As a disclaimer I will admit that I have no statistical data to certify some of my observations which are grounded to my satisfaction in the connectivity of well-known facts and everyday common knowledge, something my mother used to call “Mother’s wit”. Now back to my analysis of the uncontrolled trigger source for Muslim mob outrage and rampage. Here is a factual observation: if a serious force exists in human society that is available to many people; and it can be manipulated with relative impunity, you can be assured that it will see ever expanding use until it is brought under unconditional control.  Let’s lay out some facts that are pertinent to recent sectarian violence in the Middle East.  

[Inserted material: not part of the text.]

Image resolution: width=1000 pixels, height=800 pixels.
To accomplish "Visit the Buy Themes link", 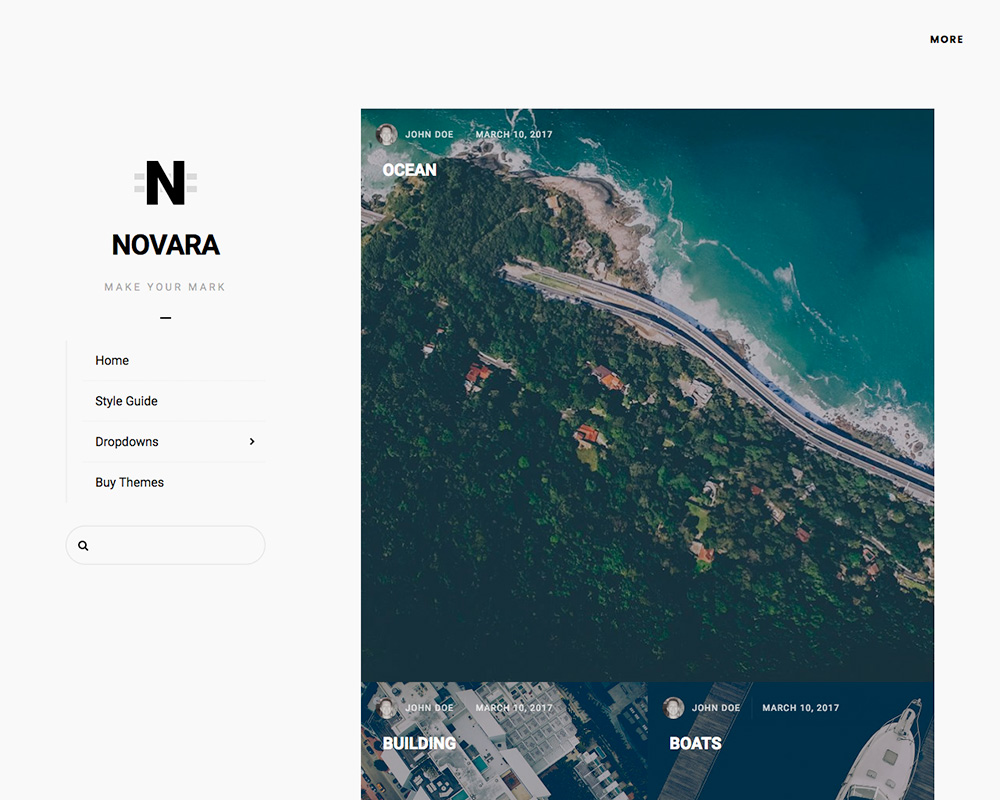I will point(129,482).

(1)    Arab Islamic populations will explode in mob directed violence in reaction to anything that they perceive as anyway disrespectful of the name, teachings and memory of the founder and leader of Islam, the Prophet Mohammed.
(2)    The invention and use of the Internet by western nations has spread across the world, its speed and accessibility breeching every border of every nation in the world.
(3)    The most significant revolutionary aspect of the Internet has been its use as the exclusive platform for social media, not just on an intra-nation basis, but on a worldwide inter-nation basis. The clumsiness of language translation is also rapidly falling away through the video and pictorial content of international social media, as transported by the World Wide Internet.

Given the three factual statements listed above it may be concluded that the Internet has been woven across the world covering virtually every nation – and this revolutionary new medium is available for independent unsupervised interactive use by millions of people – and finally the content of the material available is also uncontrolled (in most places) and uncensored and is also available to millions of viewers.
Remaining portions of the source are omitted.